The ancient Chinese art of feng shui recognizes the importance of organization in creating a harmonious home atmosphere favorable to calm and creativity. Some practitioners even believe that organizing different directional spaces within your home can serve to attract specific benefits. Art and science agree that clutter and disorganization contribute to anxiety and a sense of unease, which over time, can lead to disease. Clutter is also often a symptom of hoarding, which has recently become classified as a potentially unhealthy disorder.


They say that one person’s trash is another person’s treasure, but when it comes to our possessions, it can often be hard to tell the difference. We keep so many things based not on their usefulness, but on the memories we attach to them. Maybe you haven’t worn that fuchsia gown in the back of your closet since you were a bridesmaid at a wedding five years ago, but that wedding was where you met your own special someone. That old set of golf clubs collecting cobwebs in the corner of the garage hasn’t seen daylight since you got that new set for Christmas three years ago, but you hit your first hole in one with it.


Yard sales are a great way to de-clutter, provide yourself with a little extra cash, interact with neighbors to strengthen community ties, and feel good about knowing that someone else is enjoying or making good use of items that have been sitting around collecting dust. Someone else is likely to fall as deeply in love with that one-of-a-kind candy dish or wall hanging as you once did, and you’ll also be helping the planet. Every item that’s recycled saves the natural resources used to produce them as well as reducing the size of the world’s landfills.


For those things that we simply can’t bear to part with, like those precious handprints your child made back in kindergarten or that T-shirt from your first concert that are taking up vital living space, one solution is a backyard storage unit. They are now available in various shapes and sizes to accommodate just about any type of space. A treasured trip down memory lane can literally remain as close as your own backyard.


There are as many ways for storing items that are important but seldom used, like bicycle tire repair kits and assorted nails and screws, as there are people.
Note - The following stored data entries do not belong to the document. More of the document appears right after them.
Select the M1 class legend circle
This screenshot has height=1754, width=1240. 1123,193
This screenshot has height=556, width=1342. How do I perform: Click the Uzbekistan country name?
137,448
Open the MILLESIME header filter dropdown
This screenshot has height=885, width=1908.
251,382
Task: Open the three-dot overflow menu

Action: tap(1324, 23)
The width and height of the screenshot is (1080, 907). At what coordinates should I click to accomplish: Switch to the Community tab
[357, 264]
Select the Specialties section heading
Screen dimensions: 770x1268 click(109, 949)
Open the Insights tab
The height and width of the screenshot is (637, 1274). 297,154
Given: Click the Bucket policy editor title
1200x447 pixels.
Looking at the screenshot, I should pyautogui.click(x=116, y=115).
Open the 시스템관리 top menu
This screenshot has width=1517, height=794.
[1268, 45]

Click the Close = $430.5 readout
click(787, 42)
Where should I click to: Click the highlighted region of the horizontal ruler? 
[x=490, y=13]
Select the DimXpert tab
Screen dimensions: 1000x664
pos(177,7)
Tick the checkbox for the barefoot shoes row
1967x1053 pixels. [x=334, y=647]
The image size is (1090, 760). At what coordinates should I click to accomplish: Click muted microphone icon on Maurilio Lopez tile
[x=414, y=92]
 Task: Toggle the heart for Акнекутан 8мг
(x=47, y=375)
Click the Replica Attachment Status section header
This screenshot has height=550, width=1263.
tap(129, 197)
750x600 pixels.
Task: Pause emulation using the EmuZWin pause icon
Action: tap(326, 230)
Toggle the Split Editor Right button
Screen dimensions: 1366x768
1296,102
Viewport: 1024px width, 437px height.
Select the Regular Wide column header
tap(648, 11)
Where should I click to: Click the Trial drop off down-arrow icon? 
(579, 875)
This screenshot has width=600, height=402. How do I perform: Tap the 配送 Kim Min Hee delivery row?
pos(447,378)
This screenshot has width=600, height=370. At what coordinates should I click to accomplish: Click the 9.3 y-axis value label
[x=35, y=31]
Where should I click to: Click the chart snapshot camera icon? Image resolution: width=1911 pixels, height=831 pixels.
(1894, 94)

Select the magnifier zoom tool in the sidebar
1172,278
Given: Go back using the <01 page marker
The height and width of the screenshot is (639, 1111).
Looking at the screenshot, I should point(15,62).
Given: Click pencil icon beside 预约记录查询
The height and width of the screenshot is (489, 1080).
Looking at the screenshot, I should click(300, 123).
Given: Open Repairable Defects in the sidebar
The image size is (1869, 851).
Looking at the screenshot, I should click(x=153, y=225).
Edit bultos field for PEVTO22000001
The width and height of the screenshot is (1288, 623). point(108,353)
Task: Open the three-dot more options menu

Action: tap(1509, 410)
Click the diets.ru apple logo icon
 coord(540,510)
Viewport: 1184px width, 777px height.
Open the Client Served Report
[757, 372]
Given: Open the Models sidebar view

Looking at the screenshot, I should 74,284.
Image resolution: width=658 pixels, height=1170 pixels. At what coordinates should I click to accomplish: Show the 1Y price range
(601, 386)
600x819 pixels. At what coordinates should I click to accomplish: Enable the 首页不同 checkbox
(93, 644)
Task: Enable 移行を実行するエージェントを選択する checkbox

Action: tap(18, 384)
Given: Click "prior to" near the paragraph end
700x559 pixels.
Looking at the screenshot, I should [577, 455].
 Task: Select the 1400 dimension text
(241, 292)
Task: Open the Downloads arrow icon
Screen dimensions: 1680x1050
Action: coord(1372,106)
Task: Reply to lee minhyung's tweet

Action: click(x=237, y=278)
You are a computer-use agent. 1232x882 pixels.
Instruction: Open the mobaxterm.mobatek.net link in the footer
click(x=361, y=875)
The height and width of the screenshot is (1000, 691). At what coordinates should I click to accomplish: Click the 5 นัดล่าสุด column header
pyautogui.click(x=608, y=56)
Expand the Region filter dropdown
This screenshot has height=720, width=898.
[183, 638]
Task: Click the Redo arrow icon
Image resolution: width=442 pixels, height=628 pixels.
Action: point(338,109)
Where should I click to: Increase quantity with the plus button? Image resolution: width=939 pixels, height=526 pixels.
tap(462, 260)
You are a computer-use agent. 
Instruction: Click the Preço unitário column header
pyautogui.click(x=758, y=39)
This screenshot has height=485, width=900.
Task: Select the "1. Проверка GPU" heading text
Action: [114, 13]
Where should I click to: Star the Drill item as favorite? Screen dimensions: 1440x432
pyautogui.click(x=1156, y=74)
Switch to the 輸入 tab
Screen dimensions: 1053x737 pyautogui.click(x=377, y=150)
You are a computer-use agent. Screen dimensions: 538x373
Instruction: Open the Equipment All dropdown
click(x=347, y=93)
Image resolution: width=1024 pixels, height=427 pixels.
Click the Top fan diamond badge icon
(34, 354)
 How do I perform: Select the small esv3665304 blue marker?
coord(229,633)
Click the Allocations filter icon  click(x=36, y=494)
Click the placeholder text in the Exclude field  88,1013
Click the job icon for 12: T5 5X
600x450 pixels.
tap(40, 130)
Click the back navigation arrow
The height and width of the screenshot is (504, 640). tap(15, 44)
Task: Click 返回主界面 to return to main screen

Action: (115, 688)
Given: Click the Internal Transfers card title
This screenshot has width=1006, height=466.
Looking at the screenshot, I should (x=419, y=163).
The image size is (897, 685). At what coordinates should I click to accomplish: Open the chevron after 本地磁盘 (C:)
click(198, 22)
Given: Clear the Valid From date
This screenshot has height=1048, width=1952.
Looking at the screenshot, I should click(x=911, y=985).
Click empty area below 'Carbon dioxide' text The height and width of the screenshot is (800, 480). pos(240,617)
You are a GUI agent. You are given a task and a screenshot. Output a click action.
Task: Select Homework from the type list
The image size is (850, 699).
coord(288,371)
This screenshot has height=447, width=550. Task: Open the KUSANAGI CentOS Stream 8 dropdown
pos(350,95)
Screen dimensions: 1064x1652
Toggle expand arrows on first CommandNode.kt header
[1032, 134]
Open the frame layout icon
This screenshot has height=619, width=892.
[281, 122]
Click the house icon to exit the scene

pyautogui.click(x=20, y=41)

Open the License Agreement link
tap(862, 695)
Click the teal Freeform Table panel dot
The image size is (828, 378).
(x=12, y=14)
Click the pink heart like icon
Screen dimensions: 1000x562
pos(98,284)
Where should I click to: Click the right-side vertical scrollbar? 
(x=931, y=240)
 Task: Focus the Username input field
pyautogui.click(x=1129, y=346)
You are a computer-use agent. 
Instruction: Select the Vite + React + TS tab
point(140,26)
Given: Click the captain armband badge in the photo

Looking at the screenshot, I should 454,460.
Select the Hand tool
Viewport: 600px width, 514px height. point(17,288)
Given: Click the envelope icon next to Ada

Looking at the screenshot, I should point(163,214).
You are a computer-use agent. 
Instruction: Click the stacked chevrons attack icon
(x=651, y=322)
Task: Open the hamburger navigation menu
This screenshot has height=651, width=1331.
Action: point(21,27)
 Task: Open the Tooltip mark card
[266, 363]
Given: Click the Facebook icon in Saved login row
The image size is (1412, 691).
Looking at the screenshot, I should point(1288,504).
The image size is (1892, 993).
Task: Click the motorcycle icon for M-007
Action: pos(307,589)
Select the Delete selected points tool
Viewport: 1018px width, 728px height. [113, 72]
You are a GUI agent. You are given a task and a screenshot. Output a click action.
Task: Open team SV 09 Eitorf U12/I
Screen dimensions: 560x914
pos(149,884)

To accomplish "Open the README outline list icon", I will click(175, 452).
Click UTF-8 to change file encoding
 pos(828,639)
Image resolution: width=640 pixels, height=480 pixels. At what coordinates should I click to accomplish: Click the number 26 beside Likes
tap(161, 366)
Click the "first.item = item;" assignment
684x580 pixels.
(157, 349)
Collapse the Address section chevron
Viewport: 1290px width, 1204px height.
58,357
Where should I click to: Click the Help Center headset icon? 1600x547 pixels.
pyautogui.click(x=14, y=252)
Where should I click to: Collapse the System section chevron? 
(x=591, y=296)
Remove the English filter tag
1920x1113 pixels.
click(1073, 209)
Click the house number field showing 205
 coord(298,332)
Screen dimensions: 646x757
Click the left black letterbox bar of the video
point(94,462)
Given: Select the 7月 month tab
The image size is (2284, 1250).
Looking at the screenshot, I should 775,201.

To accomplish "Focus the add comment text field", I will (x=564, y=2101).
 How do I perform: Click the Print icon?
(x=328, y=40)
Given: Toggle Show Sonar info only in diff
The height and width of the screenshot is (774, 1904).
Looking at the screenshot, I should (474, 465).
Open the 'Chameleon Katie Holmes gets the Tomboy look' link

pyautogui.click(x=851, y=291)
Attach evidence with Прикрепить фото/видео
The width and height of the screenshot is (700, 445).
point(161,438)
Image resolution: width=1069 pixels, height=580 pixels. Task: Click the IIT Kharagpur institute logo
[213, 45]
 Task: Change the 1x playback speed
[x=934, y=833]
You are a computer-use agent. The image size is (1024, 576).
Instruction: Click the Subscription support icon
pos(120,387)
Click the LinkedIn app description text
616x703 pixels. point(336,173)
Many people enjoy the creative challenge of finding inexpensive solutions to organizing clutter, like utilizing a little spray paint to color-code and decorate old coffee tins for storage. Others take advantage of the newest technology, like remote controlled overhead platform systems. Another good example of a simple way that technology can help reduce clutter is the ability to scan and digitize old photos, which can then be stored on space-saving flash drives and enjoyed more frequently.


Whether your personal decluttering process is an exercise in creativity or a ruthlessly efficient time-saving strategy, de-cluttering is a wonderful way of periodically re-examining your priorities. Life is a constant process of rearranging our lives to be in accordance with our deepest held beliefs and those things, and people, who are ultimately most important to us.
That’s why it comes as no surprise that when it comes to decluttering, less is more. Less clutter means less disorganization, which means less stress and frustration. While lessening the negative, decluttering increases life’s positives with more time, space money, energy, safety and freedom. While you’re enjoying a sense of accomplishment after decluttering your living space, you can use some of that extra time to make a list of enjoyable ways to spend the rest of it.